## WHAT IS EXPECTED
When you return the entries, keep every word and mark exactly as it is.

## INFORMATION
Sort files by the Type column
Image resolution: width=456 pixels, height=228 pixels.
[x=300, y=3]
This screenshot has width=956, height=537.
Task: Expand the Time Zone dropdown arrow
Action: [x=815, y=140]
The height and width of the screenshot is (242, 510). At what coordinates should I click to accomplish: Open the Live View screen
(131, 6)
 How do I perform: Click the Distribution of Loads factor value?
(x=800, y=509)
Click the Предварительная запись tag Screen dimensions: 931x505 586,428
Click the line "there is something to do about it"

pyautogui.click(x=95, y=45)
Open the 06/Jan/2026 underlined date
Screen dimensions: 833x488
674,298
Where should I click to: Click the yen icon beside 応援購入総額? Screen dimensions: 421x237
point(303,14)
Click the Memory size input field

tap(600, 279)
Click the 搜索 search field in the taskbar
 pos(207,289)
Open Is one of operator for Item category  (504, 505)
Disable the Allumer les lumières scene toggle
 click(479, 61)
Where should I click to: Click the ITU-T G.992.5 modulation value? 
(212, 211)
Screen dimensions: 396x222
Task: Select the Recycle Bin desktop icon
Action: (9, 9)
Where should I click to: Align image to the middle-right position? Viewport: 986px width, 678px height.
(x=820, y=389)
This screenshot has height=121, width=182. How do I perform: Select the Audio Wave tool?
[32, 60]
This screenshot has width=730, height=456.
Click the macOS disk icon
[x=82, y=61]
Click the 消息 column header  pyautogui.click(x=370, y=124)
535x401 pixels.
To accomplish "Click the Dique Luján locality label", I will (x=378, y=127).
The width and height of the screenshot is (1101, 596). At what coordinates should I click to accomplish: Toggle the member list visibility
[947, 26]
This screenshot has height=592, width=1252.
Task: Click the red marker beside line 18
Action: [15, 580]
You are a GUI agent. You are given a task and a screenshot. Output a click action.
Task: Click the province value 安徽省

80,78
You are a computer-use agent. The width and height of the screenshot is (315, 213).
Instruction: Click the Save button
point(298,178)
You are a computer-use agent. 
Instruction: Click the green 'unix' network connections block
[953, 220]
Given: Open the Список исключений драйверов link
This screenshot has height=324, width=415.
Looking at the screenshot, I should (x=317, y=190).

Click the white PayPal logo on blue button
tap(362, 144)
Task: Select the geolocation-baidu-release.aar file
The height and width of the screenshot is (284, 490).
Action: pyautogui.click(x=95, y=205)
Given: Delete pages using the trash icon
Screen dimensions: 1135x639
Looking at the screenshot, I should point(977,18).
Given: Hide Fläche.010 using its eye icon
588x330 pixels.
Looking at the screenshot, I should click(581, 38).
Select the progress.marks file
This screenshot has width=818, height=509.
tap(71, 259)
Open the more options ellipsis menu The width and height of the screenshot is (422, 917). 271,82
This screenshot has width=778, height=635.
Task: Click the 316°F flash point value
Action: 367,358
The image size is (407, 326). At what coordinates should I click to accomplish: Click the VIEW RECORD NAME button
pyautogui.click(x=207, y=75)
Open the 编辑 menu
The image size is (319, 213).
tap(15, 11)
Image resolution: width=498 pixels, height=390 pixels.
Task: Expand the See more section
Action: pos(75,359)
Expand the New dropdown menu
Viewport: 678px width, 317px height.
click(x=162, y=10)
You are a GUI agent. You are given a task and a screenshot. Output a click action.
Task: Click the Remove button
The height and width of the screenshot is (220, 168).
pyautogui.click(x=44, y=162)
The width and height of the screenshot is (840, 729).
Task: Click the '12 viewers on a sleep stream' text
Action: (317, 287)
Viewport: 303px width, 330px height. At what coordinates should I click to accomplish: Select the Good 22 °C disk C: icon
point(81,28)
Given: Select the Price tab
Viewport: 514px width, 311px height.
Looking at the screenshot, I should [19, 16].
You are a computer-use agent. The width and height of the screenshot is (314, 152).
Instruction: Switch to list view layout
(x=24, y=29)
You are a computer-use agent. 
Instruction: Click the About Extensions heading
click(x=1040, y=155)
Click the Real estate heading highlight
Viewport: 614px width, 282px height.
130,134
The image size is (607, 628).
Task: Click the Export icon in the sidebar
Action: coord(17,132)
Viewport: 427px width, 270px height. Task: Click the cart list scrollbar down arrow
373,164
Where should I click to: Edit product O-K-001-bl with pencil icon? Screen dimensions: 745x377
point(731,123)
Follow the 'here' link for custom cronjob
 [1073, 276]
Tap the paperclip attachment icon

## SOLUTION
Sort files by the Type column
Image resolution: width=456 pixels, height=228 pixels.
[x=300, y=3]
This screenshot has width=956, height=537.
Task: Expand the Time Zone dropdown arrow
Action: [x=815, y=140]
The height and width of the screenshot is (242, 510). At what coordinates should I click to accomplish: Open the Live View screen
(131, 6)
 How do I perform: Click the Distribution of Loads factor value?
(x=800, y=509)
Click the Предварительная запись tag Screen dimensions: 931x505 586,428
Click the line "there is something to do about it"

pyautogui.click(x=95, y=45)
Open the 06/Jan/2026 underlined date
Screen dimensions: 833x488
674,298
Where should I click to: Click the yen icon beside 応援購入総額? Screen dimensions: 421x237
point(303,14)
Click the Memory size input field

tap(600, 279)
Click the 搜索 search field in the taskbar
 pos(207,289)
Open Is one of operator for Item category  (504, 505)
Disable the Allumer les lumières scene toggle
 click(479, 61)
Where should I click to: Click the ITU-T G.992.5 modulation value? 
(212, 211)
Screen dimensions: 396x222
Task: Select the Recycle Bin desktop icon
Action: (9, 9)
Where should I click to: Align image to the middle-right position? Viewport: 986px width, 678px height.
(x=820, y=389)
This screenshot has height=121, width=182. How do I perform: Select the Audio Wave tool?
[32, 60]
This screenshot has width=730, height=456.
Click the macOS disk icon
[x=82, y=61]
Click the 消息 column header  pyautogui.click(x=370, y=124)
535x401 pixels.
To accomplish "Click the Dique Luján locality label", I will (x=378, y=127).
The width and height of the screenshot is (1101, 596). At what coordinates should I click to accomplish: Toggle the member list visibility
[947, 26]
This screenshot has height=592, width=1252.
Task: Click the red marker beside line 18
Action: [15, 580]
You are a GUI agent. You are given a task and a screenshot. Output a click action.
Task: Click the province value 安徽省

80,78
You are a computer-use agent. The width and height of the screenshot is (315, 213).
Instruction: Click the Save button
point(298,178)
You are a computer-use agent. 
Instruction: Click the green 'unix' network connections block
[953, 220]
Given: Open the Список исключений драйверов link
This screenshot has height=324, width=415.
Looking at the screenshot, I should (x=317, y=190).

Click the white PayPal logo on blue button
tap(362, 144)
Task: Select the geolocation-baidu-release.aar file
The height and width of the screenshot is (284, 490).
Action: pyautogui.click(x=95, y=205)
Given: Delete pages using the trash icon
Screen dimensions: 1135x639
Looking at the screenshot, I should point(977,18).
Given: Hide Fläche.010 using its eye icon
588x330 pixels.
Looking at the screenshot, I should click(581, 38).
Select the progress.marks file
This screenshot has width=818, height=509.
tap(71, 259)
Open the more options ellipsis menu The width and height of the screenshot is (422, 917). 271,82
This screenshot has width=778, height=635.
Task: Click the 316°F flash point value
Action: 367,358
The image size is (407, 326). At what coordinates should I click to accomplish: Click the VIEW RECORD NAME button
pyautogui.click(x=207, y=75)
Open the 编辑 menu
The image size is (319, 213).
tap(15, 11)
Image resolution: width=498 pixels, height=390 pixels.
Task: Expand the See more section
Action: pos(75,359)
Expand the New dropdown menu
Viewport: 678px width, 317px height.
click(x=162, y=10)
You are a GUI agent. You are given a task and a screenshot. Output a click action.
Task: Click the Remove button
The height and width of the screenshot is (220, 168).
pyautogui.click(x=44, y=162)
The width and height of the screenshot is (840, 729).
Task: Click the '12 viewers on a sleep stream' text
Action: (317, 287)
Viewport: 303px width, 330px height. At what coordinates should I click to accomplish: Select the Good 22 °C disk C: icon
point(81,28)
Given: Select the Price tab
Viewport: 514px width, 311px height.
Looking at the screenshot, I should [19, 16].
You are a computer-use agent. The width and height of the screenshot is (314, 152).
Instruction: Switch to list view layout
(x=24, y=29)
You are a computer-use agent. 
Instruction: Click the About Extensions heading
click(x=1040, y=155)
Click the Real estate heading highlight
Viewport: 614px width, 282px height.
130,134
The image size is (607, 628).
Task: Click the Export icon in the sidebar
Action: coord(17,132)
Viewport: 427px width, 270px height. Task: Click the cart list scrollbar down arrow
373,164
Where should I click to: Edit product O-K-001-bl with pencil icon? Screen dimensions: 745x377
point(731,123)
Follow the 'here' link for custom cronjob
 [1073, 276]
Tap the paperclip attachment icon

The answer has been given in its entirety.